Foto de manuscrito do século XII da Alexíada

Mais adiante temos com Giambattista Vico e sua Scienza Nuova o começo da sistematização mais científica desses desses registros e o que mais importante no ofício as interpretações a partir da leitura desses registros. Herder, Voltaire e Kant também contribuíram para o estabelecimento de uma escrita da história científica baseada na razão. Porém é em finais do século XVII com o positivismo que temos o estabelecimento de uma história científica baseada em uma metodologia. Nomes como Edmund Burke e Fustel de Coulanges, a esse cabe a pecha de ser o primeiro a produzir um livro científico da nossa disciplina, A Cidade Antiga, contribuíram na consolidação da história como uma disciplina científica separada da literatura e de outras ciências humanas, como a sociologia e a economia.

O positivismo vai ser extremamente criticado no século XIX – talvez o mais confuso e adorável século da história – por conta de sua abordagem dita fria e intelectualizada. Acusavam os velhos positivistas de serem casualistas e assim esticarem os domínios da disciplina. A principal crítica à historiografia positivista – e talvez a mais importante – é que ela definia a história apenas como a leitura calma e distante dos documentos oficiais da diplomacia estatal. Ou seja, cabiam apenas as narrativas dos grandes nomes e grandes feitos.
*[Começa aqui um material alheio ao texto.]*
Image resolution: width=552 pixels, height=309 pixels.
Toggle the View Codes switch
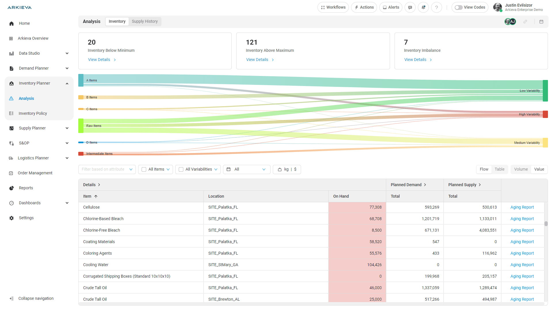click(x=458, y=7)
Fustel de Coulanges, um dos grandes nomes da historiografia francesa positivista

Surgem então os historiadores românticos e nacionalistas, eles vão trazer para a história da história a análise não apenas dos documentos oficiais na busca dos grandes fatos e feitos, eles buscam algo que é essencial: o processo de formação dos países e nações do mundo. Ou seja, são os nacionalistas e românticos os primeiros historiadores a colocarem o pé na historiografia moderna baseada mais em processos e na duração do que no evento e na narrativa.
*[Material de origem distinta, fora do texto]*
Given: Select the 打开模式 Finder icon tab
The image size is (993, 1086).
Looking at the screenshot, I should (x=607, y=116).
Há um porém entretanto: ao buscarem as origens das nações do tempo presente esses historiadores acabaram por buscar criar uma narrativa que justificasse o presente. O nome disso já sabemos: anacronismo. Os historiadores do XIX voltam ao passado, buscam as origens, em sua maioria mitificadas, e então partem no processo histórico desse mito. Então Clóvis se torna o primeiro francês, Armínio o primeiro alemão, a Reconquista se torna a chave para o entendimento da história da Península Ibérica, etc. Esse tipo de narrativo – de origens e nascimentos – serve mais para justificar as nações no XIX do que a sua formação histórica em si. Como podemos apontar o primeiro francês? Baseado no que? Na identidade nacional? Na língua? Na cultura? Na somatória desses fatores? Se sim isso não acaba por justificar os estigmas de minorias dentro de um determinado território? E o que é pior: atribui caráter humano às sociedades, então os judeus seriam gananciosos por conta de sua história, os espanhóis e portugueses teriam o sangue quente por sua mistura com os árabes, entre outros. Sabemos como o imperialismo e o colonialismo se utilizaram dessas justificativas para poder levar “civilização” onde havia “bárbarie”.
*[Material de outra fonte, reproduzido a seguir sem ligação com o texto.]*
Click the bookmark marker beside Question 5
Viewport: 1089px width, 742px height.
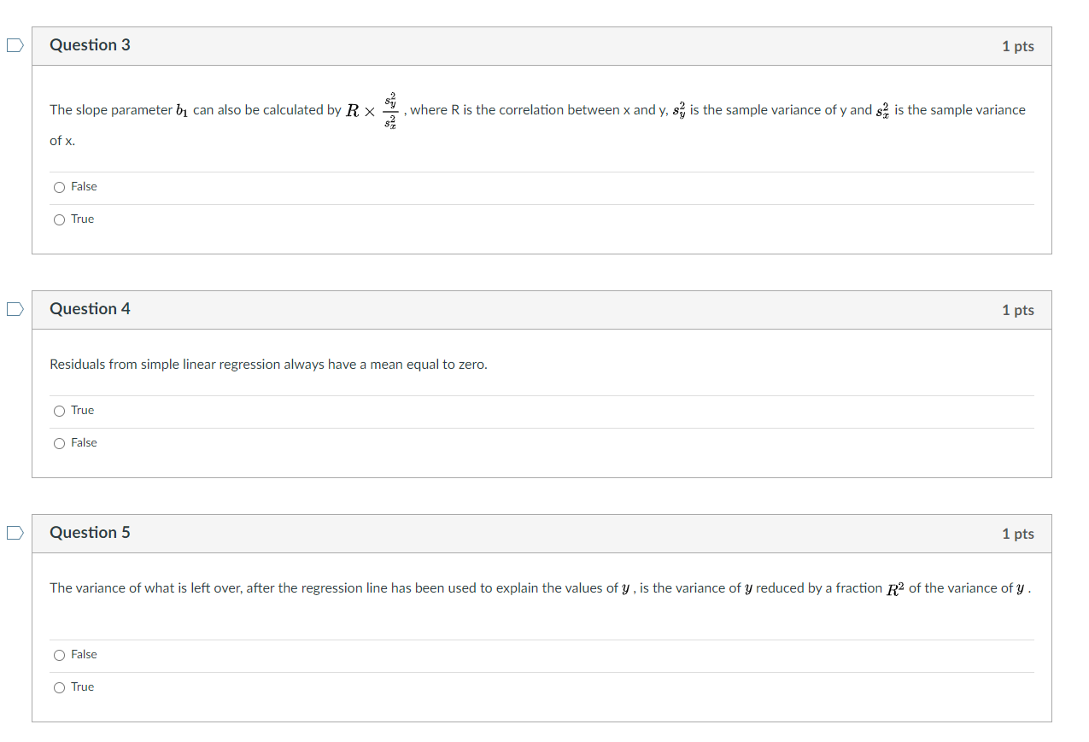[14, 533]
Jules Michelet, um dos grandes nomes da historiografia francesa romântica

E agora no século XXI depois de passarmos no último decênio por mudanças metodológicas e temáticas profundas, principalmente pelo advento da Escola dos Annales e da Nova História, será que estamos libertos desse tipo de história? Basta abrir um livro didático, um romance histórico ou uma obra de divulgação para percebermos que ainda somos sequestrados por essa história que busca o nacionalismo mítico baseado no cientificismo e na grande narrativa. Ainda exaltamos genocidas como heróis e desbravadores e ignoramos o caráter racista e machista da colonização portuguesa na formação do nosso país. Isso apenas para ficarmos com o que conhecemos.

Urge deixarmos para trás essa história do século XIX, urge tornar a história a busca pela verdade dos seus processos e deixarmos a casa de nossos pais para trás. E esse talvez seja um dos maiores, se não o maior desafio, que nós historiadores, professores e divulgadores temos a enfrentar quando tratamos de história pública e de educação.